A metros de Paro hay dos robots del excéntrico científico Hiroshi Ishuguro, una especie de pop-star japonés de la ciencia, famoso por haber hecho un geminoide: un robot réplica de su creador, incluso con su mismo pelo. De hecho el inventor fabricó dos Geminoides porque con los años su cuerpo fue cambiando. Lo curioso es que Ishiguro tuvo que rejuvenecer a su segundo replicante luego de hacerse en su propia carne retoques plásticos con los que se quitó años de encima: “Mi geminoide se veía más viejo que yo”. 

Los robots de Ishiguro no se caracterizaron en un principio tanto por su sapiencia autónoma como por su asombrosa similaridad con los humanos: el científico crea androides que no se parecen a nadie en particular y también geminoides. Hasta la llegada del geminoide Erika en 2015, todos eran teleoperados. Es decir que pertenecían al nivel más básico de Inteligencia Artificial, casi como marionetas parpadeantes a control remoto, siempre sentadas: apenas mueven brazos, manos, cabeza, ojos y boca con una plasticidad aceptable. Hablan a través de un sencillo sistema sintetizador de la voz de su operador; la computadora que lo controla está fuera del cuerpo, oculta al igual que el parlante de la voz, a veces camuflado en un florero. Y tienen sensores visuales que les permiten reconocer una presencia humana, reaccionando físicamente a ese estímulo con la cabeza y los ojos.

Me paro frente a una creación de Ishiguro. Es Otonaroid, una mujer adulta de belleza común con pelo largo y levemente bizca, que a cierta distancia parece real y viva. Está en modo automático así que mueve lenta y repetitivamente cabeza y pupilas, parpadeando de vez en cuando. Una vez por hora, Otonaroid es teleoperada desde una cabina para hacerla dialogar con el público. La miro fijo a los ojos buscando detalles para certificar que no es del todo humana, mientras converso con un brasileño que teleopera a este objeto humanoide: cuando él mueve la cabeza dentro de su cabina, Otonaroid lo imita. Y él habla a través de ella como los ventrílocuos. 

Al lado está Alter, un robot creado en el laboratorio de Ishiguro, compuesto solamente por el torso de una persona de sexo indefinido, que es como esos humanoides de las películas que perdieron en batalla parte de la piel y traslucen su esqueleto metálico. En este caso falta cubrirle un fragmento de la cabeza, los brazos, el pecho y la espalda, lo cual le da un aire algo espeluznante al traslucir sus “tripas” plateadas.

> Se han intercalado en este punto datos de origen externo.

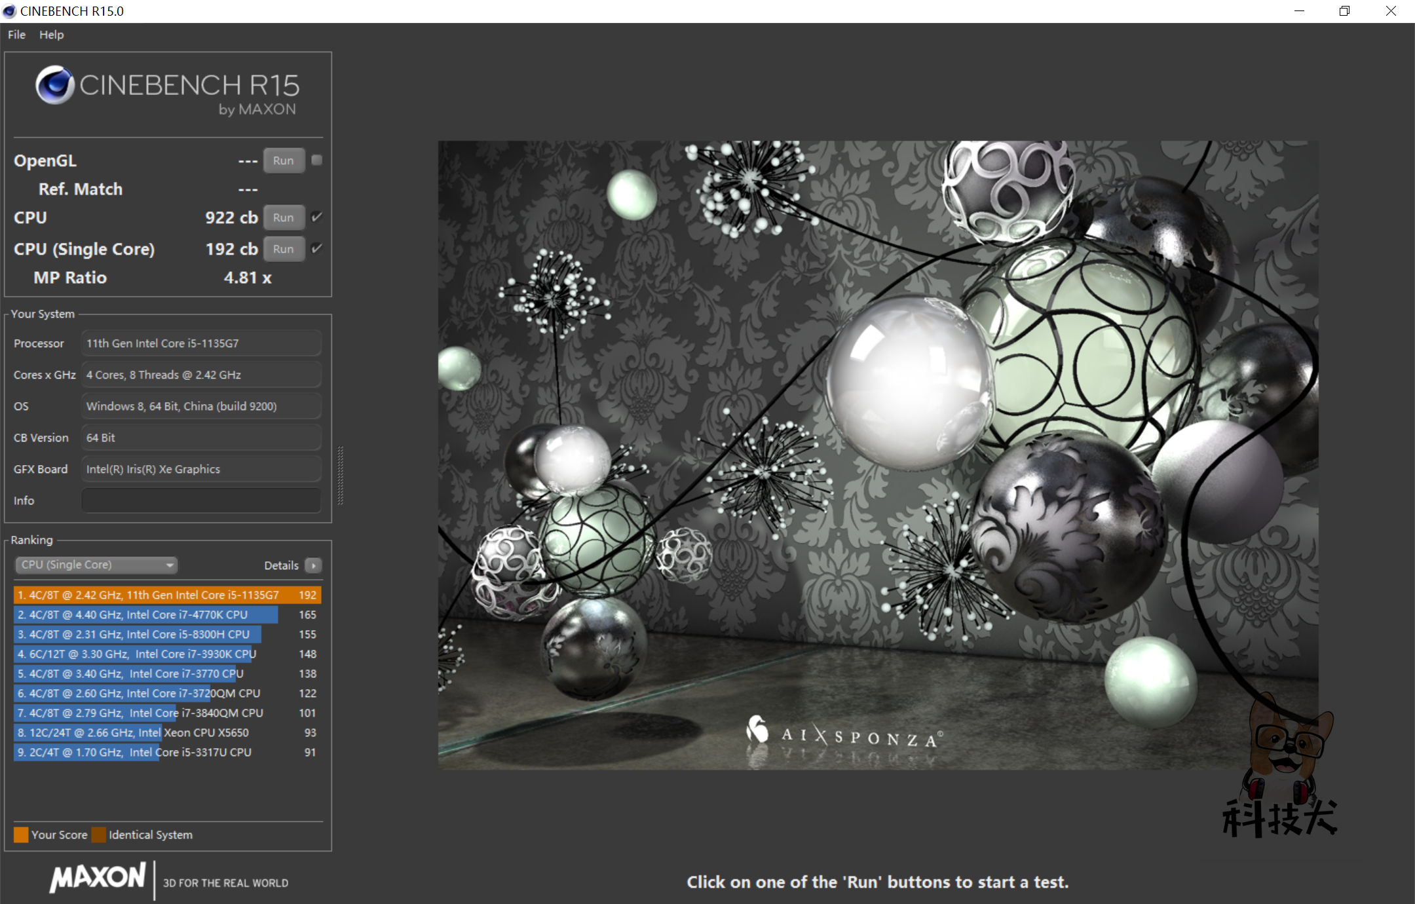The image size is (1415, 904).
Task: Open the File menu
Action: (x=16, y=35)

La cara, el cuello y los antebrazos están cubiertos por “piel” y la expresividad cambiante de la cara es pasmosamente real, así como el movimiento constante de sus brazos. Pero lo que hace tan distinto a Alter es que toda su movilidad no es programada sino que toma las decisiones por sí mismo, de manera algo azarosa ya que recoge variables como la temperatura del ambiente y los sonidos. A partir de estos datos procesados va cambiando sus gestos faciales y movimientos de brazos que, si bien son muy fluidos, no son exactamente iguales a los humanos.  

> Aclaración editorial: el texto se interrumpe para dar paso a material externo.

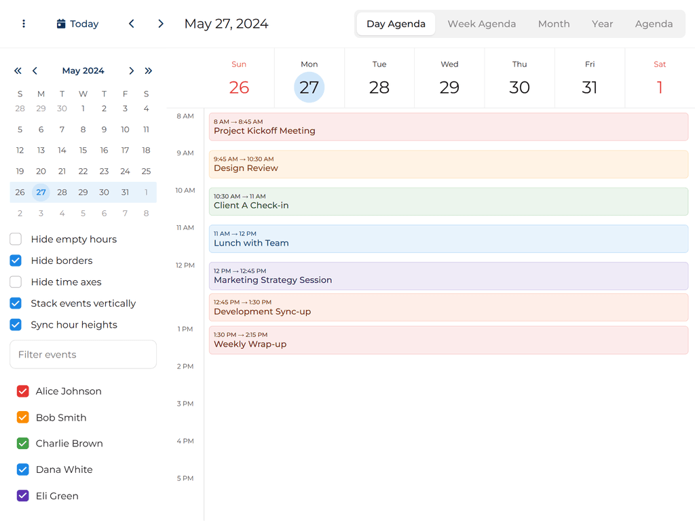
Task: Open the Month view
Action: 554,23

El cerebro de Alter es una computadora diseñada copiando las redes neuronales humanas. Hasta la aparición de este androide, lograr que uno de ellos hiciera una actividad durante diez minutos insumía un larguísimo trabajo de programación. Pues en este caso se trata simplemente de encenderlo y puede estar horas haciendo movimientos sutilmente distintos entre sí, decididos por él mismo. Es decir que Alter se mueve como quiere, solo y sin que nadie le dé ordenes. Y la verdad es que, en este caso sí, parece vivo. Por otra parte sus sensores captan todo el tiempo los movimientos de los visitantes para estudiarlos e ir acumulando enormes cantidades de información, que le permiten ir imitando cada vez mejor nuestra naturaleza. Alter aprende de la experiencia, de observarnos, de robarnos información.